═══ Information supplied

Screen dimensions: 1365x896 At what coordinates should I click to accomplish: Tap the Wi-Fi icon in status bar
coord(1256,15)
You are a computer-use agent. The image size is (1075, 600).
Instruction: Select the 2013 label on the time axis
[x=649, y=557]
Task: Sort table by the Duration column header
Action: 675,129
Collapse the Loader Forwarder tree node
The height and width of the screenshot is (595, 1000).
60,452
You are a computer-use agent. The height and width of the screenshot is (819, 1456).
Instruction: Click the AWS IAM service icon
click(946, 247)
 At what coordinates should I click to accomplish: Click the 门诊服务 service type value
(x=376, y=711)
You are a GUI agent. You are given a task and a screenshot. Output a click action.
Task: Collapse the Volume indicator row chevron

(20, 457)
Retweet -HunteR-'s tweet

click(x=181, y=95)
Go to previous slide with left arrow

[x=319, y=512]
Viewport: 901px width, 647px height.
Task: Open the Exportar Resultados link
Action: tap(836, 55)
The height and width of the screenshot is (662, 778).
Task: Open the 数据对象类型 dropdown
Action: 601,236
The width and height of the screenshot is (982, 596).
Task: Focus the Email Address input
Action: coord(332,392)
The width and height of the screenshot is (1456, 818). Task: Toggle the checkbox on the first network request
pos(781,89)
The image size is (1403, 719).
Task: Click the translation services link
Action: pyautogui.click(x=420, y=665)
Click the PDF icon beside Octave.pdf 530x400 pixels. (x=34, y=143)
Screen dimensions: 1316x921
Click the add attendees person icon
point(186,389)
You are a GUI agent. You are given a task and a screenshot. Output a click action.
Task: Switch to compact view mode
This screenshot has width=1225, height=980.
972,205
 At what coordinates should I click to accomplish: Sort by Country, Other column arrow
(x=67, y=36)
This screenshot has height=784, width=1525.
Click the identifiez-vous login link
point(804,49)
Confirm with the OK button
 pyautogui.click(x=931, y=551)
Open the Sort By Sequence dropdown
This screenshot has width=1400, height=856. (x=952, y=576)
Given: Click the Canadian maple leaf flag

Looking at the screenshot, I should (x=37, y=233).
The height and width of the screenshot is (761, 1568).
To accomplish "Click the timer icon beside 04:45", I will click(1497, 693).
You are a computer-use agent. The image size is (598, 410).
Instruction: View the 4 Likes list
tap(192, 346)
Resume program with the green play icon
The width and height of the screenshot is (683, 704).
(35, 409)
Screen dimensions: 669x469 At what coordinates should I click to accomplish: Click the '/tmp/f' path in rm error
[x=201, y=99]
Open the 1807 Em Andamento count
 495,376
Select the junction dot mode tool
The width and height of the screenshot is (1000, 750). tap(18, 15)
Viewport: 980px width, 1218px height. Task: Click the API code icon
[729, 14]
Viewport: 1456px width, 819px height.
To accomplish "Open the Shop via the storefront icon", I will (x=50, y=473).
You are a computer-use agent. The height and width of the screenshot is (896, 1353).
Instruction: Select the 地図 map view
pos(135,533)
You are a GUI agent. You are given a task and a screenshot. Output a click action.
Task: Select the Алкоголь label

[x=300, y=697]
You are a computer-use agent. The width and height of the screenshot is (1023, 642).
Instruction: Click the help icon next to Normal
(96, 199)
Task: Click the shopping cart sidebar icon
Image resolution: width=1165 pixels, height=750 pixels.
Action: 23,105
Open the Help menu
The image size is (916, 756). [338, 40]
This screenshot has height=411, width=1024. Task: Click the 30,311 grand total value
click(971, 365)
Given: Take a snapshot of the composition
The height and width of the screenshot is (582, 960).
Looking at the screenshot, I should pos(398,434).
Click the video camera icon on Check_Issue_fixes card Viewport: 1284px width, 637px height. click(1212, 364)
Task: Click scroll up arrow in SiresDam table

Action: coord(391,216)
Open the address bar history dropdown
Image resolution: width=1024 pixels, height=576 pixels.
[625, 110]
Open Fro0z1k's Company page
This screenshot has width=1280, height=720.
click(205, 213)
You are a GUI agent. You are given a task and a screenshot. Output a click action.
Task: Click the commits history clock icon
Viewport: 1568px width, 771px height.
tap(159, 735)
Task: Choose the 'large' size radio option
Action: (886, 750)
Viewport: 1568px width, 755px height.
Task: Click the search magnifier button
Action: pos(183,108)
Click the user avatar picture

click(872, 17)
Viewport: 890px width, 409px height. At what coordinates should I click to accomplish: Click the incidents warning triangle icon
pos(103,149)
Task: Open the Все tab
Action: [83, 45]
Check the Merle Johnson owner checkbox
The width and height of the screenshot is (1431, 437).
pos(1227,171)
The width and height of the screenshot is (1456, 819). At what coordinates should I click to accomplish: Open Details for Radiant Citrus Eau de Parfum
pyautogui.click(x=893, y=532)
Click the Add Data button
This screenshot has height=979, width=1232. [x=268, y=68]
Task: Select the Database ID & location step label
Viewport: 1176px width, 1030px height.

══════

What this task involves: Return the lines from the items above, from the line with "You are a computer-use agent. The image size is (1075, 600)." up to and including the line with "click(x=181, y=95)", copying each one word for word.

Worked answer:
You are a computer-use agent. The image size is (1075, 600).
Instruction: Select the 2013 label on the time axis
[x=649, y=557]
Task: Sort table by the Duration column header
Action: 675,129
Collapse the Loader Forwarder tree node
The height and width of the screenshot is (595, 1000).
60,452
You are a computer-use agent. The height and width of the screenshot is (819, 1456).
Instruction: Click the AWS IAM service icon
click(946, 247)
 At what coordinates should I click to accomplish: Click the 门诊服务 service type value
(x=376, y=711)
You are a GUI agent. You are given a task and a screenshot. Output a click action.
Task: Collapse the Volume indicator row chevron

(20, 457)
Retweet -HunteR-'s tweet

click(x=181, y=95)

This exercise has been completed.